§ **Task objective**:
Where a line holds the word "block", copy it from the records.

:: Data for review

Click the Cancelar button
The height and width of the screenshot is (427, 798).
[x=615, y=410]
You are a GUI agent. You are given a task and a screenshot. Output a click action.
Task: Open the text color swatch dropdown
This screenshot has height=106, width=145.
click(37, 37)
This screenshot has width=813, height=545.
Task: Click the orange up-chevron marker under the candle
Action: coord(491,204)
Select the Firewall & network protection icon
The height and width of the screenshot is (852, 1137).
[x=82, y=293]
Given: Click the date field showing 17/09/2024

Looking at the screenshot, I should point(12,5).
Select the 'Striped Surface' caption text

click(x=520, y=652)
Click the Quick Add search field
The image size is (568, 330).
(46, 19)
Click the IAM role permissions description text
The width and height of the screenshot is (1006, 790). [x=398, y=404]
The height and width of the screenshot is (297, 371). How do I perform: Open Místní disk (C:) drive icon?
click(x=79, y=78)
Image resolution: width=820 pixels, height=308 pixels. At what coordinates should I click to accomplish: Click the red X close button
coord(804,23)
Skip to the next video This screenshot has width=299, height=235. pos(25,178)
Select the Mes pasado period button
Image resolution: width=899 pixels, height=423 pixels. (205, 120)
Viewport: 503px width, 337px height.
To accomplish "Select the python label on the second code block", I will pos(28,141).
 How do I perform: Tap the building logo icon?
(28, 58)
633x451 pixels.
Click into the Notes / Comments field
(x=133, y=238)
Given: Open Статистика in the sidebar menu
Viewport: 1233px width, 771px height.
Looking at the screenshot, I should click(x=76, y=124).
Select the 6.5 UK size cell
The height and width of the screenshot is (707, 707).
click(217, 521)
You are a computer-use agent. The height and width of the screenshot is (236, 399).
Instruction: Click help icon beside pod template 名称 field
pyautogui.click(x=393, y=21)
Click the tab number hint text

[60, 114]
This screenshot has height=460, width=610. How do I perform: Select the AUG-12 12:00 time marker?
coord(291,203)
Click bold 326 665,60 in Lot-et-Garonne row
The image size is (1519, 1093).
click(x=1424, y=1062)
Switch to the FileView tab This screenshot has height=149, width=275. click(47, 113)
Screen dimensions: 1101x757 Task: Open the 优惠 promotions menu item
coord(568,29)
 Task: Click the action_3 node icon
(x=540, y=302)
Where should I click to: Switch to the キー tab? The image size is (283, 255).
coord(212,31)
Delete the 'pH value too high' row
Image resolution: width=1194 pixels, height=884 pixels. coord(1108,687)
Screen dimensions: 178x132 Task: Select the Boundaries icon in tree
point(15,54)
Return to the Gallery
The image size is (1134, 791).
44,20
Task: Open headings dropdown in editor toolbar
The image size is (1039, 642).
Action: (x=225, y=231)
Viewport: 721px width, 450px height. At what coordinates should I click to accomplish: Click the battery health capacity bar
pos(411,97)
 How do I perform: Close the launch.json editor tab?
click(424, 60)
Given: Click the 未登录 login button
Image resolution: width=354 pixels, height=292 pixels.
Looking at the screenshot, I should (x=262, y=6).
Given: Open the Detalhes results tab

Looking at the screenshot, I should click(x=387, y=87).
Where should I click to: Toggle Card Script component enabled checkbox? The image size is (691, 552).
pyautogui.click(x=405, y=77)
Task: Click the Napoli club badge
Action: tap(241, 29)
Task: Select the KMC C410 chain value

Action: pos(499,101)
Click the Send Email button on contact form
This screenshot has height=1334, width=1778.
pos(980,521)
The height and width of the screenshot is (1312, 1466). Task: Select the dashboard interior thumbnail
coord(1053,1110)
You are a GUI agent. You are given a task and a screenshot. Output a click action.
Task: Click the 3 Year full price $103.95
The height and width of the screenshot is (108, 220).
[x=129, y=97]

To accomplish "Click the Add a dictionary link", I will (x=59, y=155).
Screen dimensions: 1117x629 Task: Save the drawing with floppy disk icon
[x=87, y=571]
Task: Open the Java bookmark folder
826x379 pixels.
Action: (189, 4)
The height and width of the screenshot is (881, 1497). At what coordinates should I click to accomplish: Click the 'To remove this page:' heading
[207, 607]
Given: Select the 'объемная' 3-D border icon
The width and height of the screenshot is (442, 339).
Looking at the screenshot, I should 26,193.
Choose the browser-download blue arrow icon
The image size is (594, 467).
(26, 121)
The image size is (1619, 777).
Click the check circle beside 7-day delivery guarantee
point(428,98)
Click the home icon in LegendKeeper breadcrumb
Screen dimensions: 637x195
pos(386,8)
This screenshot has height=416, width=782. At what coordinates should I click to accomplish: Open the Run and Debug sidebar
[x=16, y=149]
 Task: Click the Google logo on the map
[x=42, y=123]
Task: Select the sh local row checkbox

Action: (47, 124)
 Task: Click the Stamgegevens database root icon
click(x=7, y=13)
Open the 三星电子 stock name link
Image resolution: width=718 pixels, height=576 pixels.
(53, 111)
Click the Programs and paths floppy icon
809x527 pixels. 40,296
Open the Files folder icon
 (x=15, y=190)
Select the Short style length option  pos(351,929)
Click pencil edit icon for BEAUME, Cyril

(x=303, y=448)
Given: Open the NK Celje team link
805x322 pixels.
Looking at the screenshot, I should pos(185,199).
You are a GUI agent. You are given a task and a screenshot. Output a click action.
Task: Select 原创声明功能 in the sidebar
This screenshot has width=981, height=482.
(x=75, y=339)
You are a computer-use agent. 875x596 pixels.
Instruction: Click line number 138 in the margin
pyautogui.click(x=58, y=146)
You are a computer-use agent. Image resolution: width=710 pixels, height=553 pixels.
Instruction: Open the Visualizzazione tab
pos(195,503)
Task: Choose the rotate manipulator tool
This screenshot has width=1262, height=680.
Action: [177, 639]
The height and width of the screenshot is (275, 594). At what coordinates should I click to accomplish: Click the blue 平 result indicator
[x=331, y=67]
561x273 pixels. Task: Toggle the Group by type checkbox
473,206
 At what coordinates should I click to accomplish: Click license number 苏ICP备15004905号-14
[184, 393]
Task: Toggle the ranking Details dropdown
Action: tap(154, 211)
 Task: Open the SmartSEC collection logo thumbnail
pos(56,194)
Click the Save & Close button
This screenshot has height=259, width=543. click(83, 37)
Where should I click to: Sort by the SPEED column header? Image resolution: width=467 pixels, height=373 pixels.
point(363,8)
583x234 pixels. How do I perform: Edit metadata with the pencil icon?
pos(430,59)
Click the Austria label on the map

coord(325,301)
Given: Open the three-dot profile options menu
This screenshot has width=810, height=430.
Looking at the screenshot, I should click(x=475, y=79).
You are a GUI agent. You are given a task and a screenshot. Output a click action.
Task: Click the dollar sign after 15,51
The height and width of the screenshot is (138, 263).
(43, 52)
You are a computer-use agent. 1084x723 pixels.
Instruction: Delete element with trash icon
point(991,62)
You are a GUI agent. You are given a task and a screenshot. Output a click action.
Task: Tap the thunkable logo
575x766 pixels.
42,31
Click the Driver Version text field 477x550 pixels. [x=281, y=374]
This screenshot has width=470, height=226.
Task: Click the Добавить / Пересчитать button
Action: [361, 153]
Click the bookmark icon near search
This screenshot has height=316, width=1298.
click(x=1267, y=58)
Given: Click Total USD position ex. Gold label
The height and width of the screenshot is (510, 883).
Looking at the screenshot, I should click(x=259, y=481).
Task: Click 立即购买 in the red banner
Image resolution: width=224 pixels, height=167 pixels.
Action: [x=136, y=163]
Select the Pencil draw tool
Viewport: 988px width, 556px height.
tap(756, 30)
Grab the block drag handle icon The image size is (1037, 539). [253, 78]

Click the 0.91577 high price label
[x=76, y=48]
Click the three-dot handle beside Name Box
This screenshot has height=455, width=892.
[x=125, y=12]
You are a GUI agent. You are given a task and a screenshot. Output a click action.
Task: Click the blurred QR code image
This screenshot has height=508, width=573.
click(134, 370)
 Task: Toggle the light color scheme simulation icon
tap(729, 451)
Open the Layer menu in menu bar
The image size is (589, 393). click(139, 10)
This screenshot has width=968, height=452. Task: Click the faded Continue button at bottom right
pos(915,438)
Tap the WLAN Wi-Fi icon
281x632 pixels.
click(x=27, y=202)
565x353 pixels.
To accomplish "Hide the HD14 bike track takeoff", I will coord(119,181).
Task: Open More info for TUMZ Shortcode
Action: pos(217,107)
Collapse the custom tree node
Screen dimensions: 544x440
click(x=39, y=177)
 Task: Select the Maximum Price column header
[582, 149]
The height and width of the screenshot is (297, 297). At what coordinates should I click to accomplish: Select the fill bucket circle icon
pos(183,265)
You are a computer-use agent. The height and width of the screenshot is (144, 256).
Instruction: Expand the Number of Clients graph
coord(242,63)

::::

§ **Answer**:
To accomplish "Select the python label on the second code block", I will pos(28,141).
Grab the block drag handle icon The image size is (1037, 539). [253, 78]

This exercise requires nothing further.